Wer Kunden erreichen will, muss Online-Marketing mit klassischer Werbung wie Zeitungsanzeigen verzahnen.
Foto: Yeko Photo Studio - shutterstock.com

Das führt auch zu einem Ausbluten der Fachzeitschriften-Landschaft - ein Ausbluten, das die Trainer, Berater und Coaches anschließend nicht selten beklagen. So bedauern es zum Beispiel inzwischen viele Verkaufs- und Vertriebstrainer, dass in Deutschland keine Verkäuferzeitschrift mehr existiert (in der sie ihre Artikel veröffentlichen könnten) - und dies, obwohl das Thema Verkaufen ein zentrales in jedem Unternehmen ist. Die letzte Verkäuferzeitschrift, SalesBusiness, stellte vor zwei, drei Jahren ihr Erscheinen ein.

Nicht eingleisig fahren

Dass Anzeigen alles andere als "old-fashioned" sind, davon kann man sich allabendlich beim Fernsehen überzeugen. Schaut man sich in den Privatsendern zum Beispiel solche Sendungen wie "Germany's next Topmodell" oder "Goodbye Deutschland" an, dann fällt in deren Werbeblöcken auf: Die meisten Werbespots stammen von Online-Unternehmen - unabhängig davon, ob es sich hierbei um Partnerschaftsbörsen, Online-Banken oder Online-Textilhändler wie Zalando handelt.

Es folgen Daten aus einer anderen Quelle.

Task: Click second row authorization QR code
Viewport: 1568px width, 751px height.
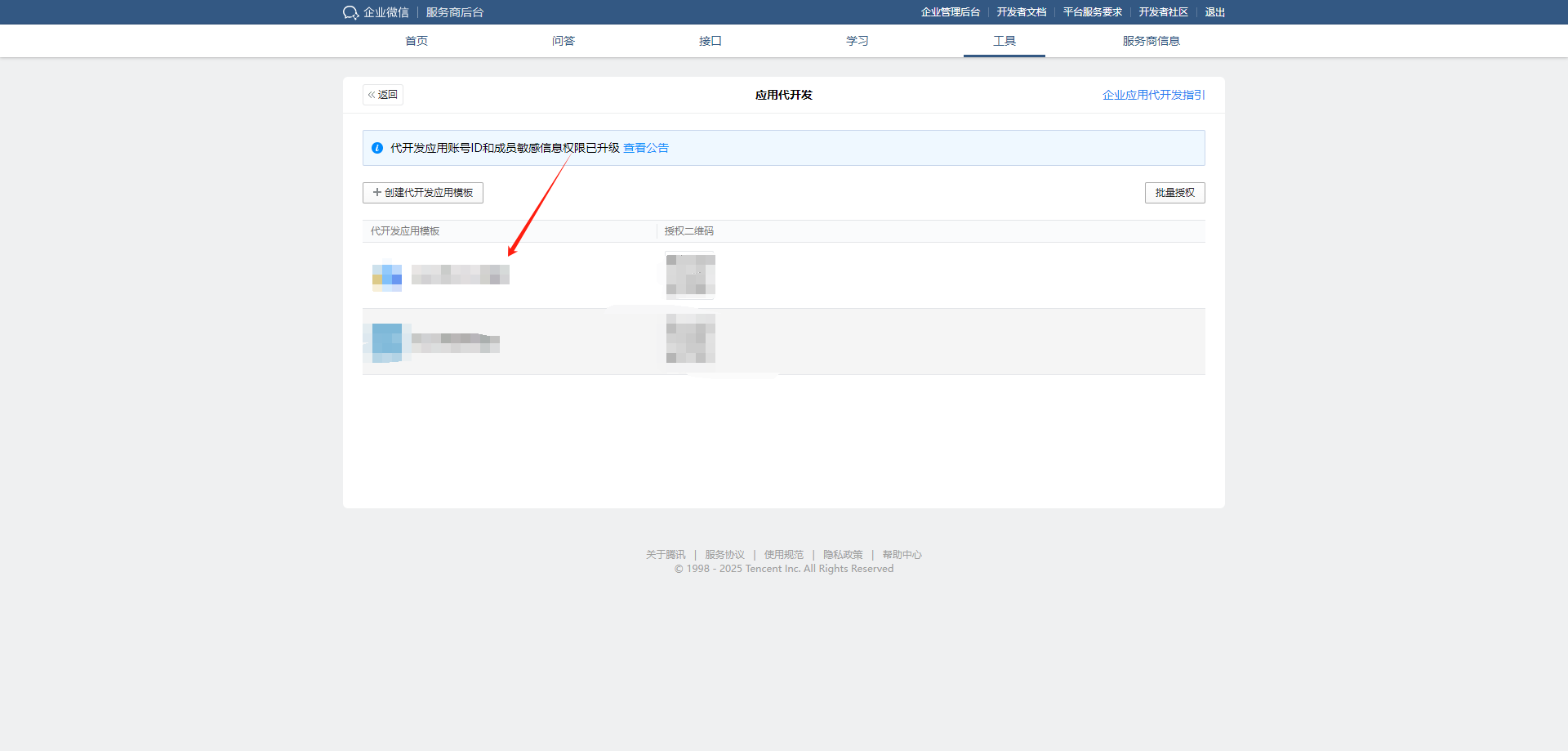Action: [x=690, y=339]
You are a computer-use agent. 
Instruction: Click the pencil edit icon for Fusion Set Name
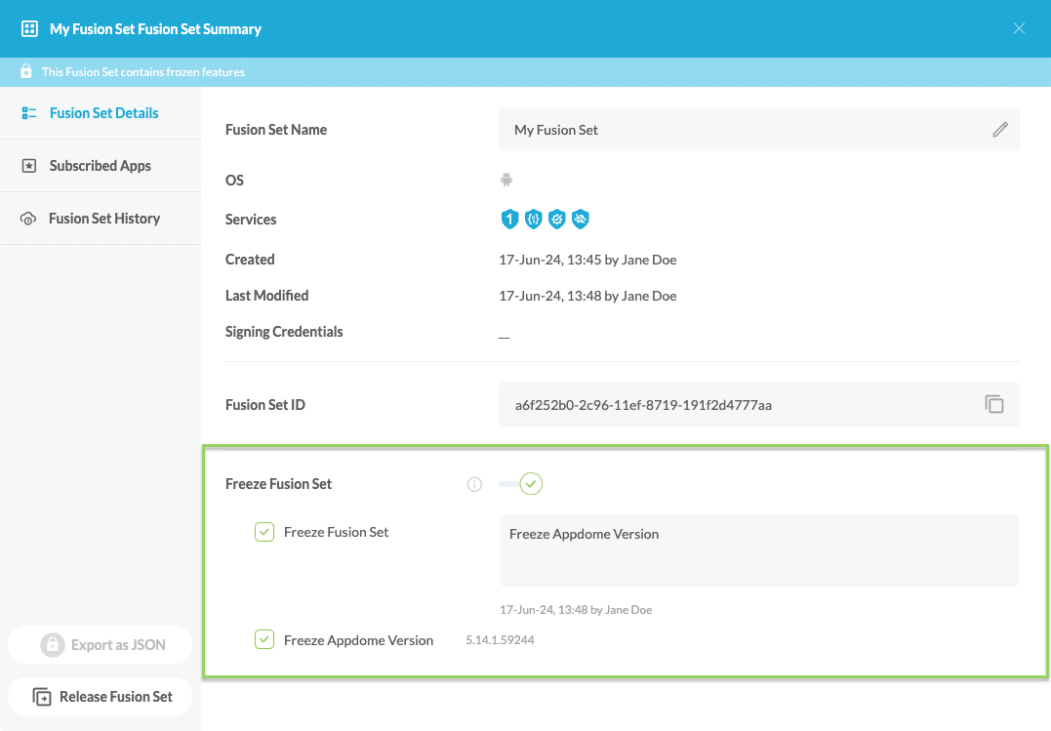pos(999,130)
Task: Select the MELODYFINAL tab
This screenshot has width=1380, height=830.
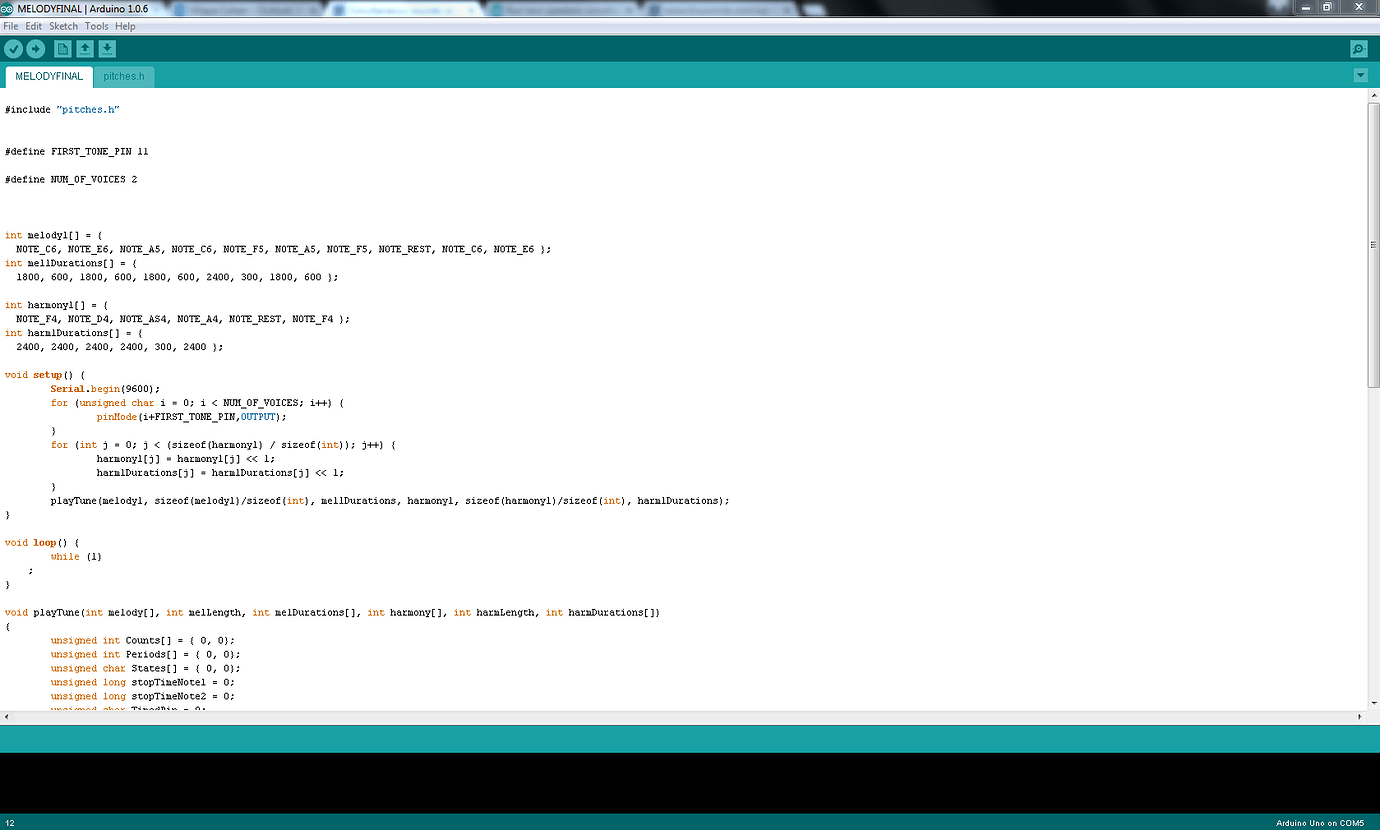Action: 48,75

Warum schalten diese Unternehmen Werbespots in einem so antiquierten Medium wie einem Fernsehsender? Wäre es nicht konsequent, wenn sie sämtliche Werbemittel ins Online-Marketing investieren würden? Schließlich gehört den Online-Medien doch, wie man oft hört, die Zukunft?

Das taten die meisten Online-Unternehmen bis vor wenigen Jahren auch. Doch irgendwann registrierten sie:

  1. Es bindet extrem viele Ressourcen an Zeit und Geld, online dafür zu sorgen, dass unser Unternehmen die gewünschte Bekanntheit gewinnt. Viel effektiver - und oft auch kostengünstiger - ist es, einmal einen Werbespot zu drehen und dann zwei, drei Fernsehsendern den Auftrag zu erteilen, diesen täglich oder wöchentlich 10, 50 oder 100 Mal zu senden.

  2. Mit unseren Online- und Social Media-Aktivitäten erreichen wir immer wieder dieselben Personengruppen, während wir zu anderen keinen Zugang finden. Das wäre aber zum Ausbau unseres Kundenstamms wichtig.

Also integrierten sie die klassischen Werbeinstrumente wie (AdWords-)Anzeigen und Werbespots wieder in ihre Marketingkonzepte.

Online-Marketing und klassische Werbung verzahnen

Der Entwicklung hinken, wie so oft, die meisten Angehörigen beratender Berufe hinterher. Sie vertrauen weiterhin fast ausschließlich auf das Online- und Social Media-Marketing, wenn es um das Steigern ihrer Bekanntheit und das Anbahnen neuer Kundenkontakte geht, statt einmal wie die oben erwähnten Online-Unternehmen darüber nachzudenken: Wie können wir das klassische Marketing sinnvoll mit dem Online- und Social Media-Marketing verknüpfen? Dabei wäre es für nicht wenige zielführend, das Schalten von (AdWords-)Anzeigen wieder in ihre Marketingkonzepte zu integrieren - dies gilt insbesondere für die persönlichen Dienstleister, die ihre Zielkunden adressmäßig nicht oder nur schwer erfassen können.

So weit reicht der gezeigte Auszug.